Sorry, Washington Post, There is NO “Progressive Case” for Charter Schools as They Exist Today

March 7, 2020

Last week the Washington Post featured an article by Conor Williams, a Fellow at the Century Foundation, identified as a “Progressive Think Tank”. The title of the article was: “There’s a real progressive case for supporting charter schools”. Alas, I do not see ANY progressive case for charters as they exist today and if there is one to be made, Mr. Williams failed to make it.

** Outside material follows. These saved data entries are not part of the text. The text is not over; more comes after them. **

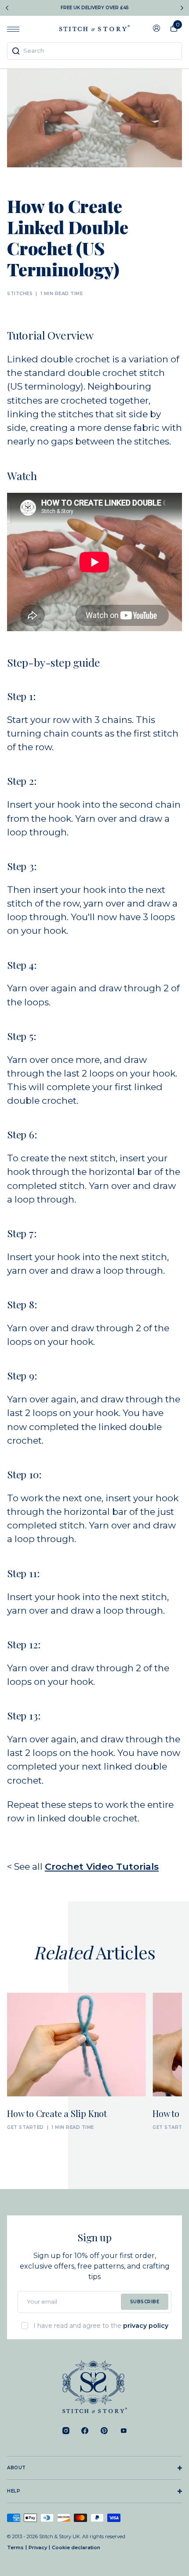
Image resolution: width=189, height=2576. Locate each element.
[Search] (15, 51)
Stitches (20, 293)
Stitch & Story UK (94, 28)
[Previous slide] (7, 8)
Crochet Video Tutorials (102, 1866)
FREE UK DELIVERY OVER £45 (95, 8)
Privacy (38, 2547)
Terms (15, 2547)
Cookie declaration (76, 2547)
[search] (94, 51)
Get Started (25, 2128)
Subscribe (145, 2302)
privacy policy (145, 2326)
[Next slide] (182, 8)
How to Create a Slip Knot (57, 2114)
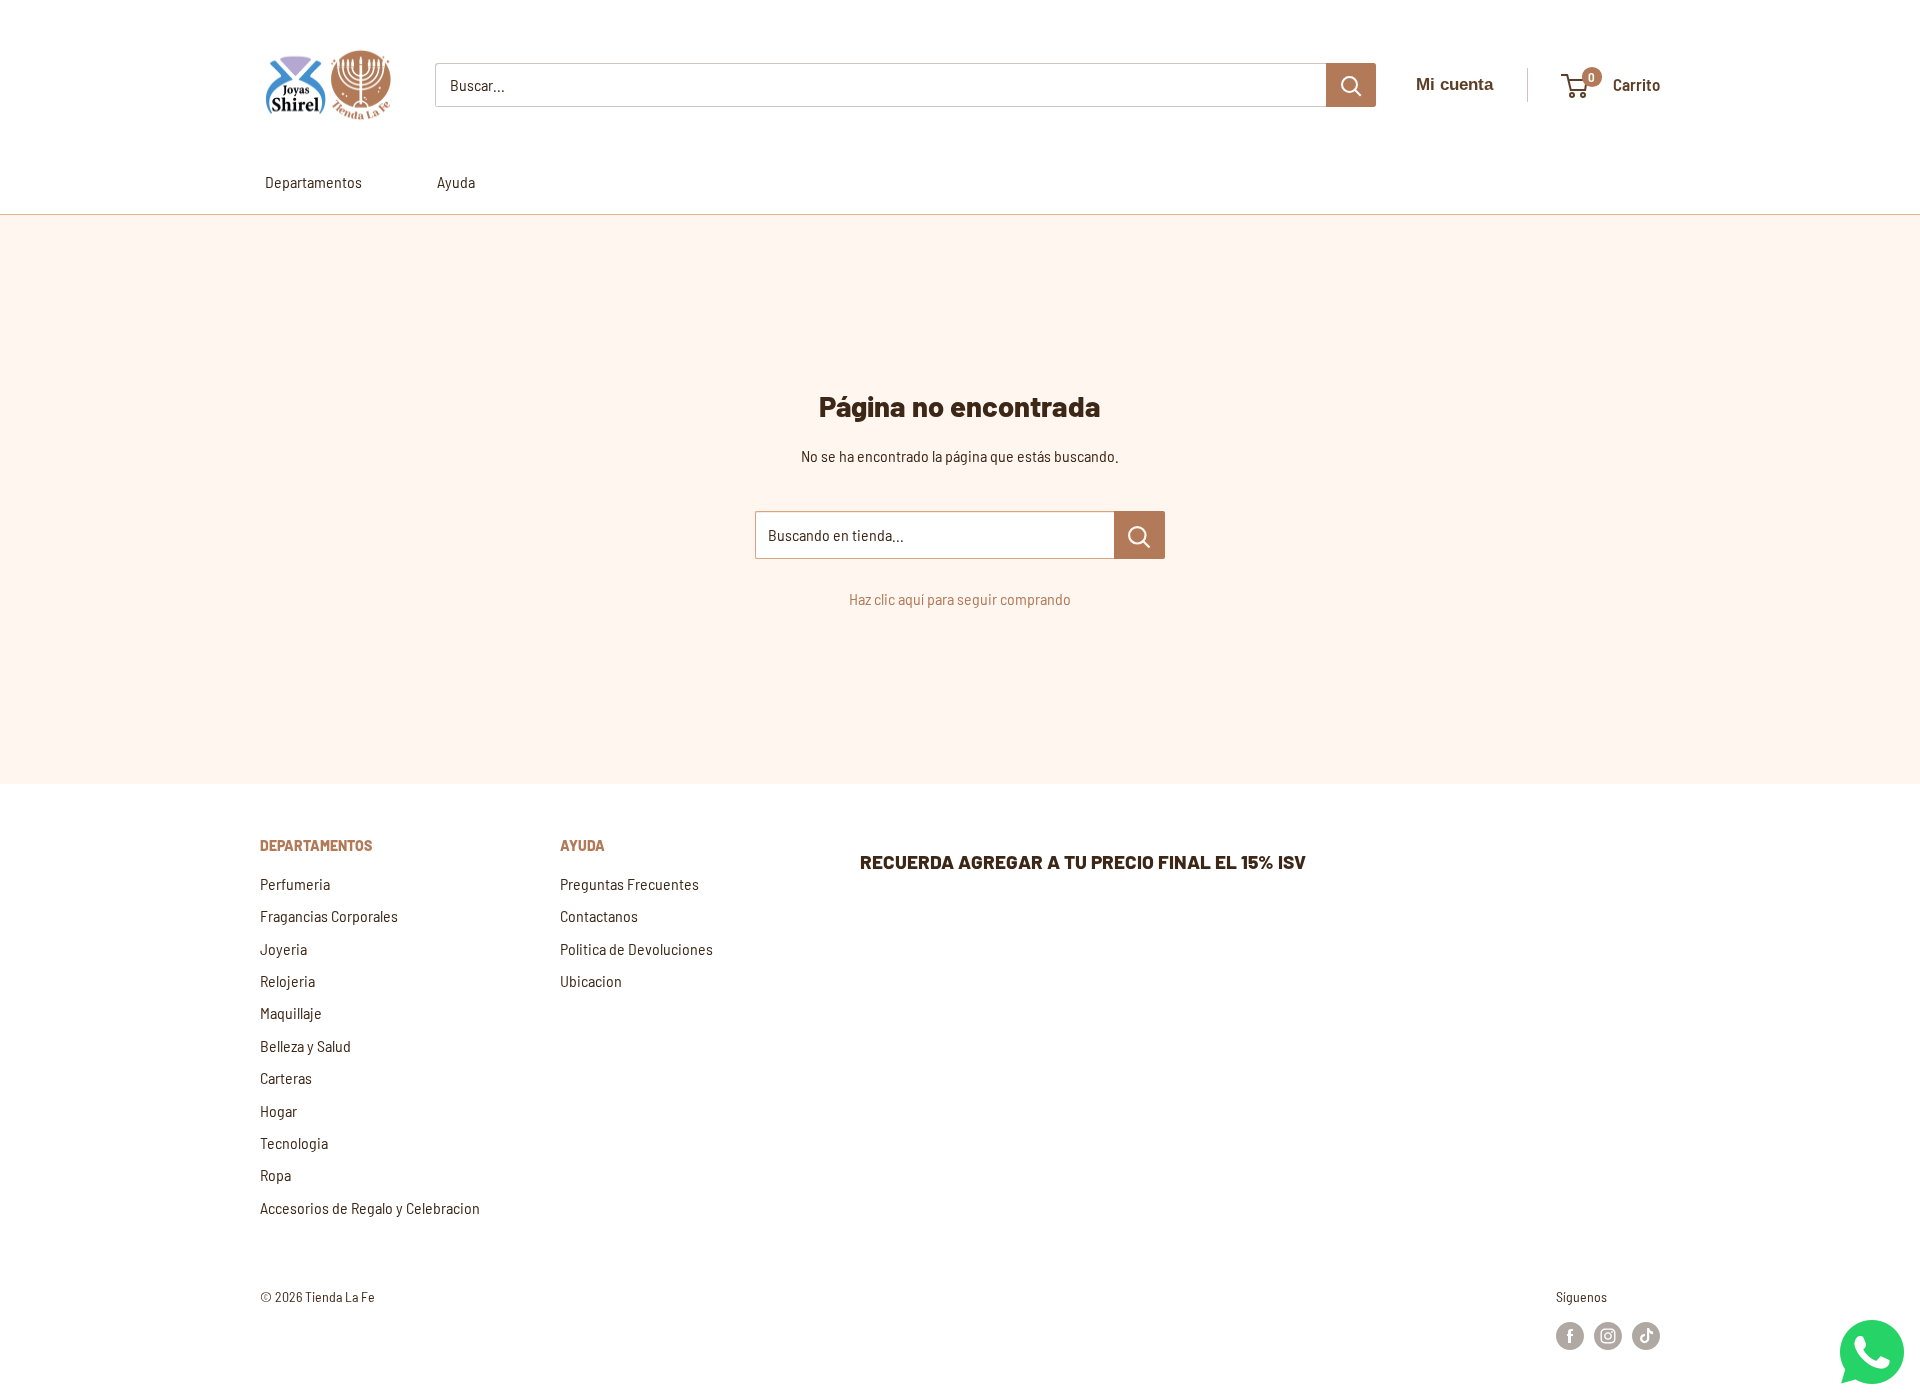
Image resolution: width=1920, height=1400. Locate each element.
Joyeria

In the article, Mr. Williams makes his case in this paragraph:

Properly implemented, charter schools can provide a valuable challenge to the injustice of neighborhood-based school enrollment. As privileged — usually white — parents across the country combat efforts to racially and socioeconomically integrate their neighborhood schools, the fight for educational equity has become a class struggle.

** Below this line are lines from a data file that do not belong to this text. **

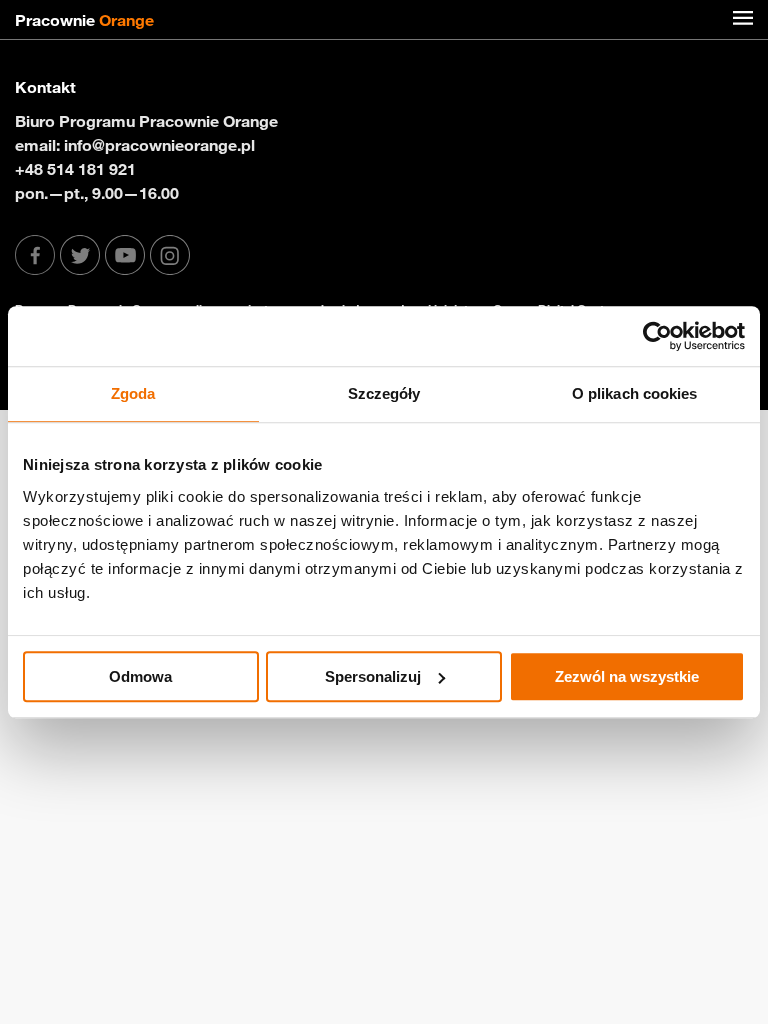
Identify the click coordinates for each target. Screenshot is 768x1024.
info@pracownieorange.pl (159, 145)
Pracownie (84, 20)
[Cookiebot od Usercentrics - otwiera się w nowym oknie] (657, 336)
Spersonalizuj (373, 676)
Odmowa (140, 676)
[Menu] (743, 20)
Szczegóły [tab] (384, 393)
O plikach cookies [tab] (635, 393)
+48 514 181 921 (75, 169)
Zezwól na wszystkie (627, 676)
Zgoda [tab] (133, 393)
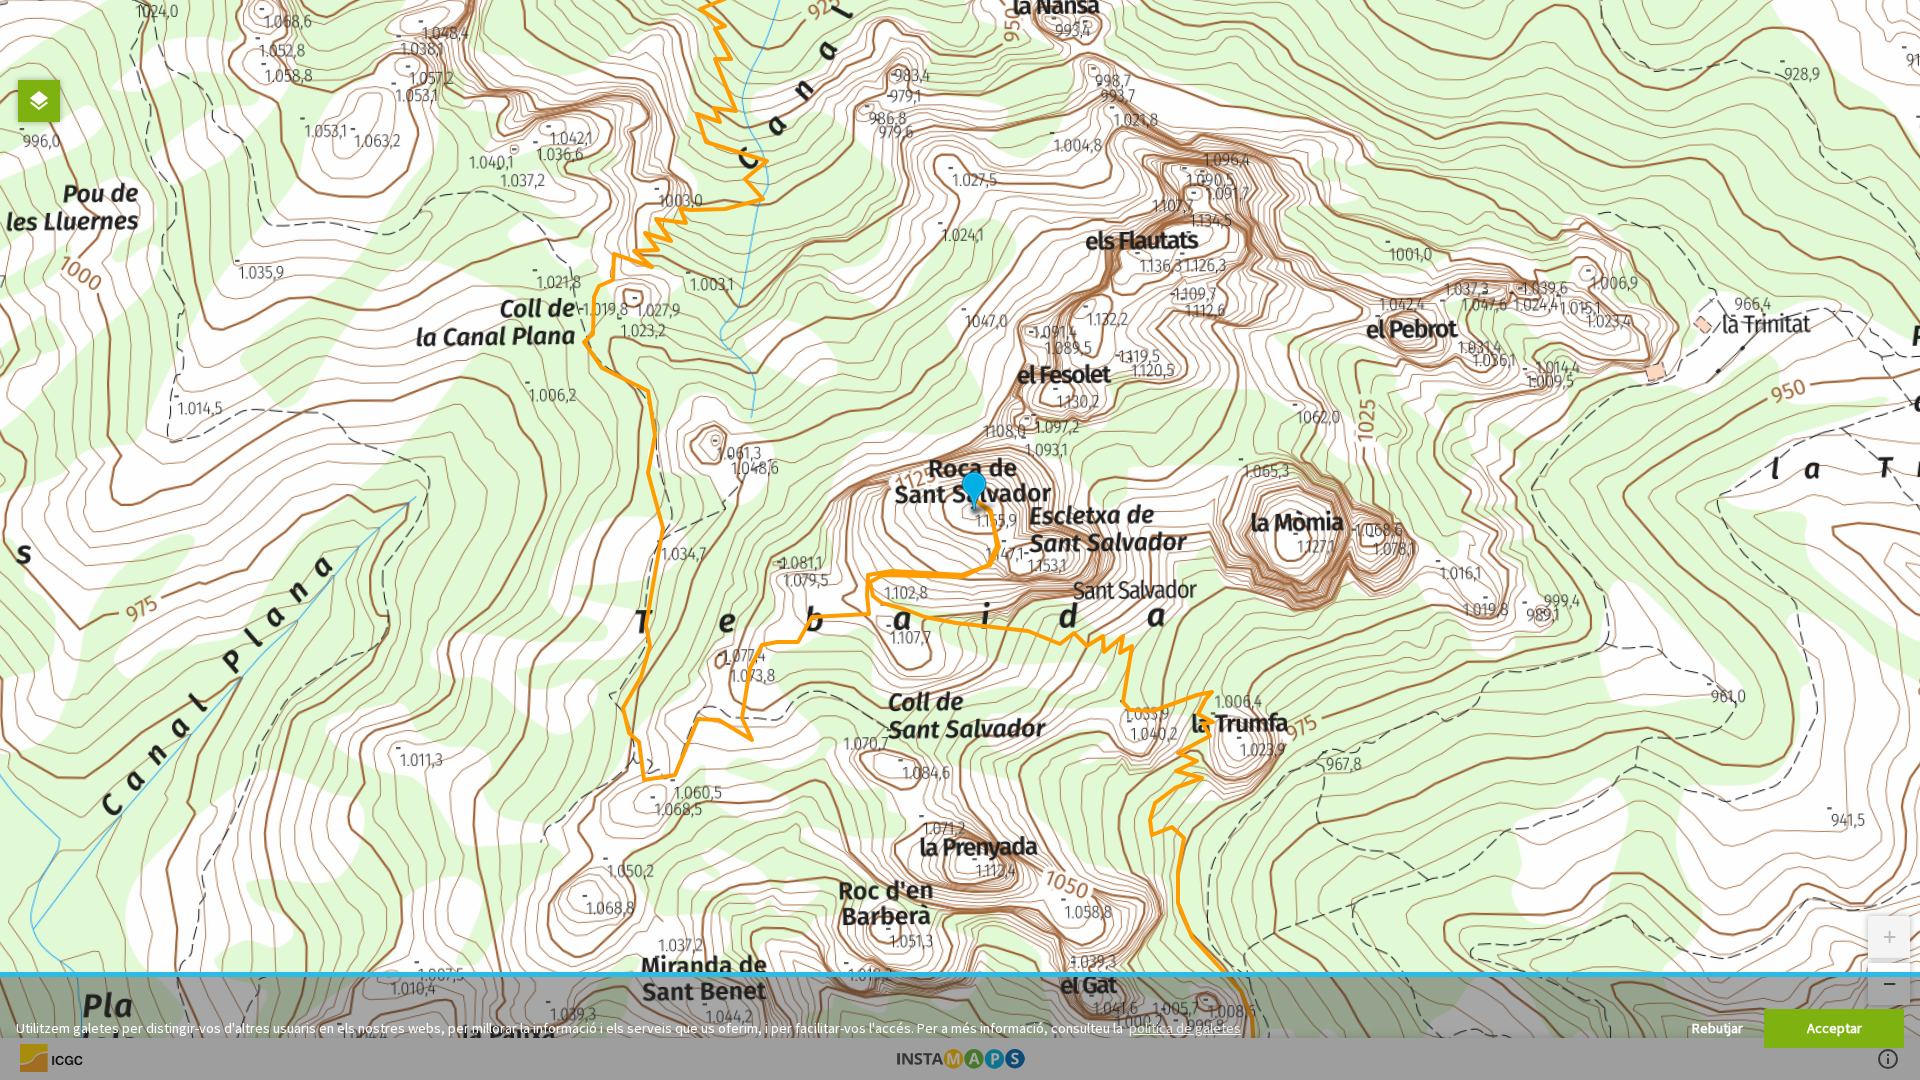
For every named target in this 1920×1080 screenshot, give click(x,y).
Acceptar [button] (1834, 1028)
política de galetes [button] (1185, 1028)
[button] (974, 492)
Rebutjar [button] (1717, 1028)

Mr. Williams goes on to make a persuasive argument as to why progressives should view charters as a quicker and far more practical fix to school segregation than housing policy and offers evidence that IF charter schools are held accountable and IF charter schools “...generally are run by nonprofit organizations, not by for-profit or online education companies” they can outperform public schools.

But, as noted frequently in this blog, one of the problems with the current methods for operating charter schools is the mechanism for application, which tends to favor engaged parents who want what is best for their children AND who have the wherewithal to complete the application process. In effect, charter schools siphon off engaged parents from the public school systems and leave behind the children of parents who, in too many cases, are incapable of monitoring to their child’s schooling. I want to be clear that these parents are not incapable because of a character or intellectual incapacity: rather they do not have the wherewithal to complete the kinds of application procedures associated with charters because they are working multiple jobs, working unpredictable hours, or raising one or more children on their own and under financial duress that requires them to address basic items like the provision of food, clothing and shelter for their children. If your life revolves around those fundamental issues worrying about your child’s schooling is a secondary concern.

Until charter schools in urban areas admit students base solely on lottery and until empty seats in affluent districts are available to students of different racial and socio-economic backgrounds there will be no equal opportunity in our nation. Progressives need to make THAT case instead of adopting the conservatives charter school workaround that assumes overworked and overstressed parents are undeserving of an opportunity to enroll in a charter school that offers something more than the “failed government schools”.